-- Brano da leggere --
════
Accesso alla giustizia e strumenti conciliativi
La
risposta all'aumento del contenzioso non può essere la
liberalizzazione delle tariffe (che avrebbe effetti ancor più
negativi sulla sua quantità e qualità) o, ancor peggio,
l'aumento dei costi della giustizia (che contribuirebbe alla
deflazione, ma negherebbe la tutela dei diritti ai non abbienti).
Occorre una svolta, che non può certo esaurirsi nel solo
controllo sull'accesso alla professione attraverso i meccanismi ora
indicati. La presenza di professionisti validi e preparati può
essere un fattore di crescita della giustiziabilità dei
diritti, se l'avvocatura verrà associata a pieno titolo nella
funzione conciliativa secondo prospettive di integrazione tra
risposta giudiziaria e risposta basata su meccanismi di ADR, che
vengono sollecitati dalla sede comunitaria, e per i quali il nostro
Paese è in forte ritardo. In questa prospettiva di
complementarietà ed integrazione tra tutele processuali e non,
l'intero settore della mediazione nel cd "contenzioso di
prossimità" dovrebbe essere terreno di sperimentazione di
quel ventaglio di tutele che, imperniato sugli uffici di
conciliazione presso gli ordini forensi e su di un'estesa gamma di
tutele alternative praticabili presso enti pubblici, uffici del
giudice di pace, ambiti associativi, era previsto nel disegno di
legge approvato dal Consiglio dei Ministri il 16 giugno 2000 (e da
allora sostanzialmente fermo). é di tutta evidenza che
associare (anche) l'avvocatura in uno sforzo collettivo destinato a
far fiorire la conciliazione avrebbe l'effetto di rendere tutelabili
situazioni che, oggi, non possono passare attraverso il vaglio
giudiziario per ragioni di costi. In prospettiva, ciò potrebbe
contribuire alla maturazione anche presso l'avvocatura di una cultura
della conciliazione, antitetica alla visione esclusivamente
giudiziaria di ogni conflitto interpersonale (che ha precise
responsabilità nelle patologiche caratteristiche e dimensioni
dei flussi giudiziari). Inutile aggiungere che le procedure
conciliative devono essere precedute e assistite da un'adeguata
informazione giuridica, che consenta alle parti di valutare con piena
consapevolezza le possibilità e i rischi dell'accesso alla via
giudiziaria, oppure a quella non contenziosa: il ventaglio di tutele
alternative deve essere frutto di scelte consapevoli ed informate, e
non solo la conseguenza dei costi impraticabili della difesa in sede
giudiziaria. Rendere accessibile la giustizia ai cittadini
presuppone quindi la creazione di una solida rete di referenti
per un'attività di informazione e consulenza, per la quale si
pone il nodo di un sistema di finanziamento che estenda anche alla
sede stragiudiziale l'assistenza oggi garantita - pur con risultati
insufficienti - con il patrocinio a spese dello Stato per le liti.
════
(Dati sulle coordinate degli elementi)
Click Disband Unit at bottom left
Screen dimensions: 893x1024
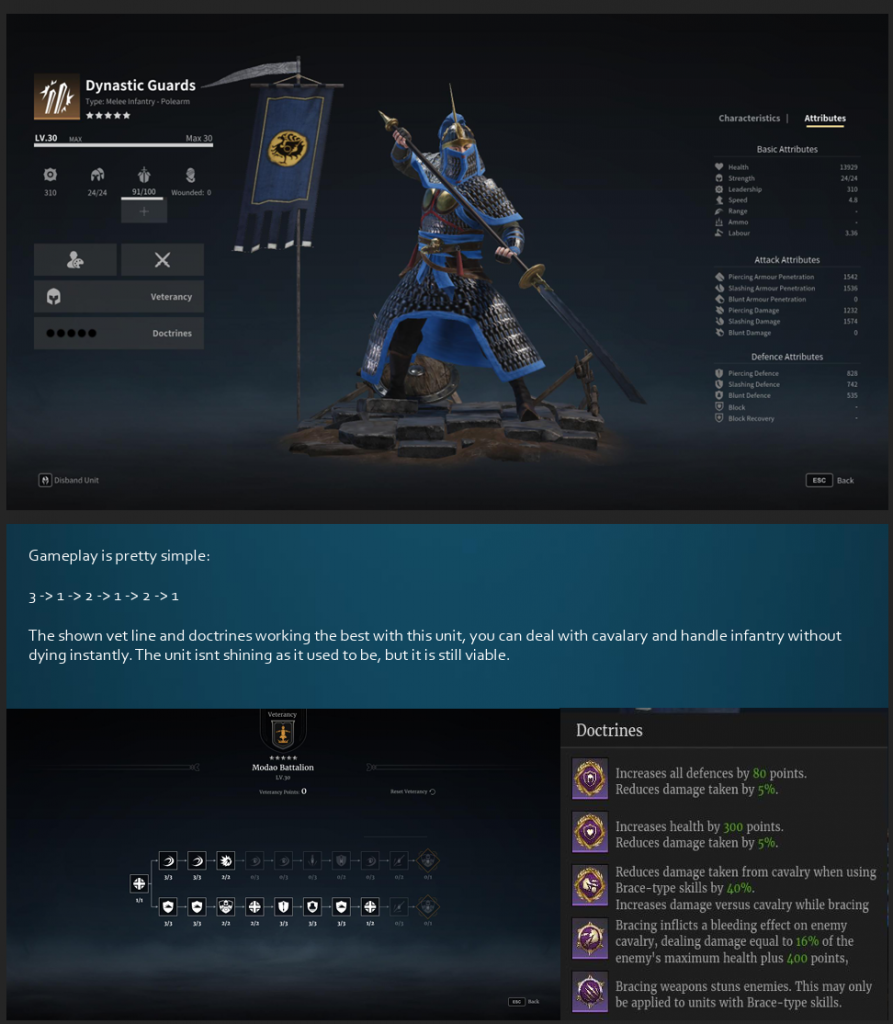click(69, 480)
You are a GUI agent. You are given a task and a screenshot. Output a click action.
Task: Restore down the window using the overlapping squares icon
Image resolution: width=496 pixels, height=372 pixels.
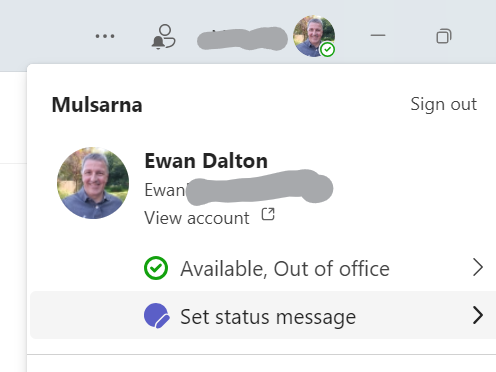tap(444, 36)
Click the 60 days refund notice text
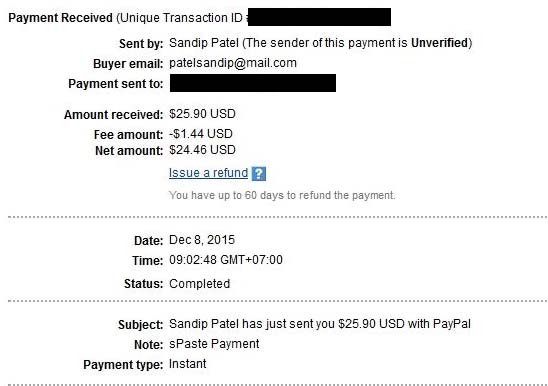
════
-- Quesito A --
Riscrivi tutto quello che nei record va dalla riga che contiene "You are a GUI" giù fino alla fine, scambiando "window" con "panel" senza toccare nient'altro. Lascia fuori le immagini.
-- Quesito B --
Prosegui il brano sull'accesso alla giustizia e sugli strumenti conciliativi, a partire dall'ultima frase riportata.
Il brano e i record sono materiali indipendenti tra loro.

-- Risultato dell'esercizio A --
You are a GUI agent. You are given a task and a screenshot. Output a click action.
Task: Restore down the panel using the overlapping squares icon
Image resolution: width=496 pixels, height=372 pixels.
tap(444, 36)
Click the 60 days refund notice text

-- Risultato dell'esercizio B --
22.
Le relazioni con il pubblico
C'è
una legge dello Stato che prevede, in tutte le istituzioni, uffici
per le relazioni con il pubblico. L'assenza di regolamentazione e di
investimenti ha fatto sì che sinora essa sia stata quasi del
tutto ignorata negli uffici giudiziari. Si tratta, invece, di
un'importante risorsa la cui realizzazione è per noi un
obiettivo prioritario. Non si tratta solo (ma sarebbe già
molto) di avere nei palazzi di giustizia servizi di informazione
capaci di orientare gli utenti sulla localizzazione dei diversi
uffici, ma di fornire informazioni sui diritti, sui modi per
tutelarli, sull'accesso alla difesa, sui tempi, sullo stato e
sull'esito dei processi. Il servizio in cui andrebbero impegnati
anche avvocati, magistrati togati ed onorari costringerebbe tra
l'altro a un'analisi non autoreferenziale sulle modalità e
sulla qualità del servizio che forniamo e imporrebbe modifiche
organizzative dal punto di vista del cittadino utente. Un ufficio
telematico affidato ai siti diventa strategico per consentire la
conoscenza dall'esterno delle caratteristiche dell'ufficio
giudiziario senza costringere gli utenti ad accedere al palazzo di
giustizia o alle cancellerie.Tramite pagine internet consultabili da
tutti o con chiavi di accesso sarebbe possibile indicare il quadro
dei procedimenti fissati e celebrati, gli eventuali rinvii già
previsti, gli adempimenti, evitando perdite di tempo e consentendo
un'informazione in tempo reale.
23.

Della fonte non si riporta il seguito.